- **Recorded data**
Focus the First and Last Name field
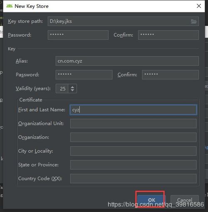 tap(133, 110)
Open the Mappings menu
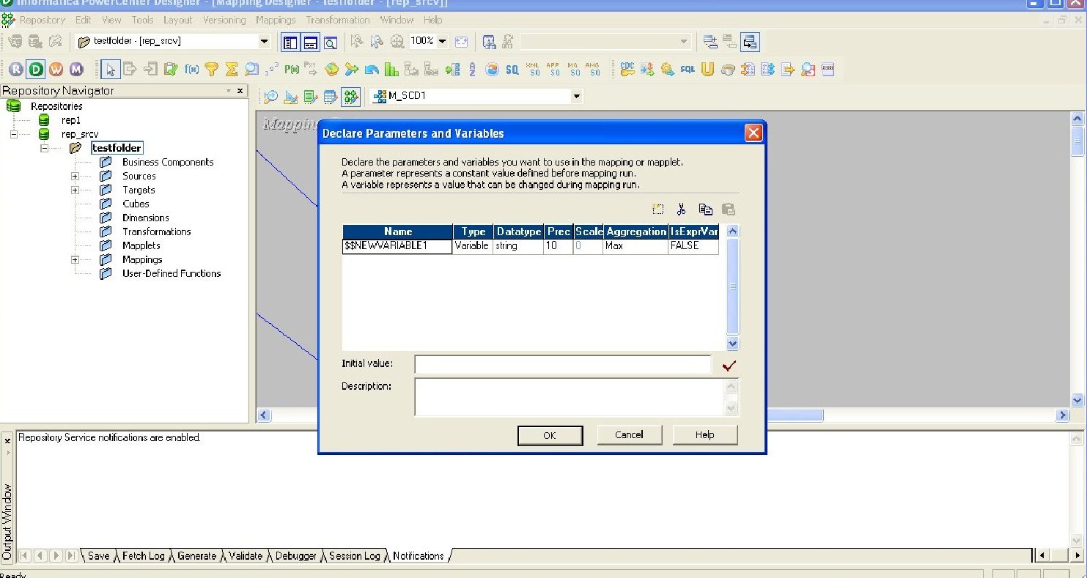This screenshot has width=1087, height=578. [276, 20]
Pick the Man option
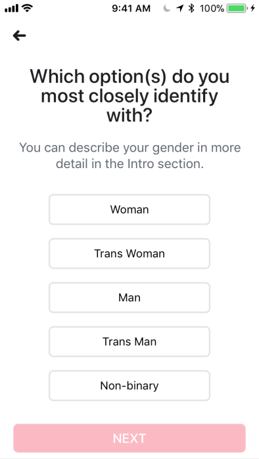 (130, 297)
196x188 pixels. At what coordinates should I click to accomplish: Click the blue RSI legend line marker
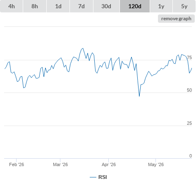pyautogui.click(x=93, y=177)
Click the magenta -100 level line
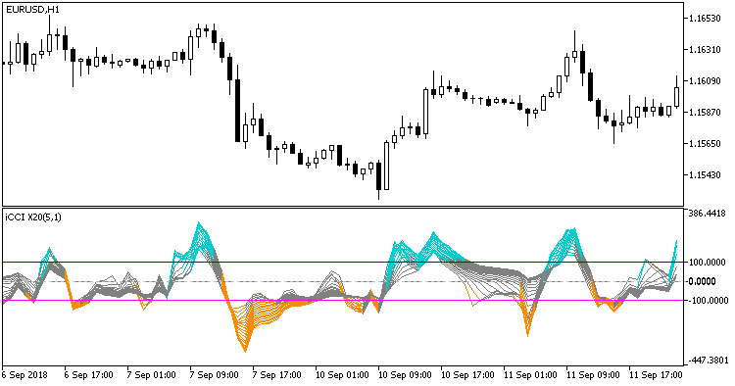The image size is (735, 386). (x=343, y=300)
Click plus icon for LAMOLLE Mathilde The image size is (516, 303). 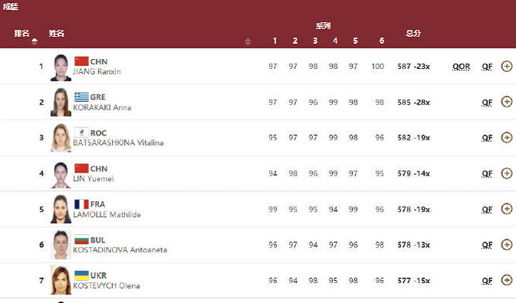pyautogui.click(x=507, y=209)
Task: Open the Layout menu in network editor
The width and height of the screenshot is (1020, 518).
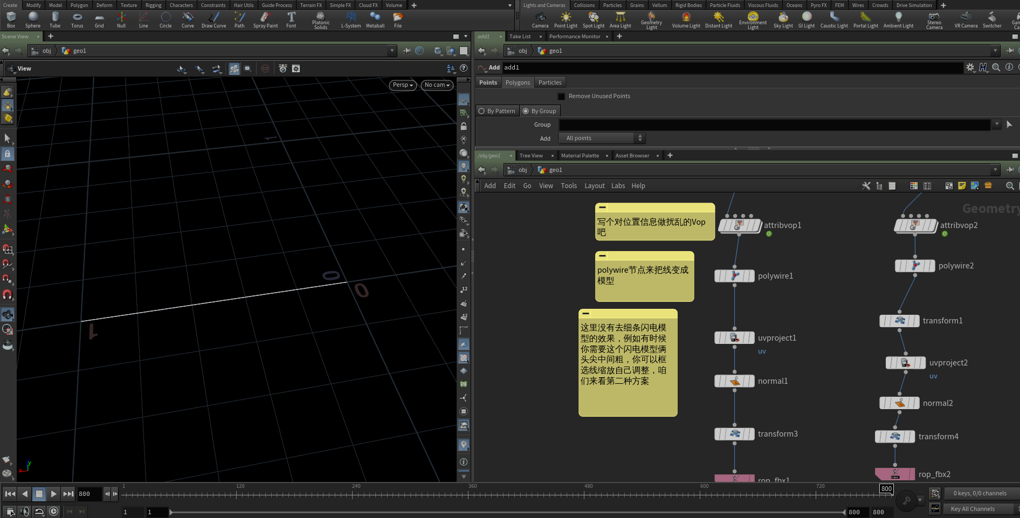Action: click(594, 186)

- **Problem to work on**
Leave the pictures aside and print exactly, and only, the lines from the one with "Task: Open the Layout menu in network editor" through the end of the data, both included.

- **Answer to the exercise**
Task: Open the Layout menu in network editor
The width and height of the screenshot is (1020, 518).
Action: click(594, 186)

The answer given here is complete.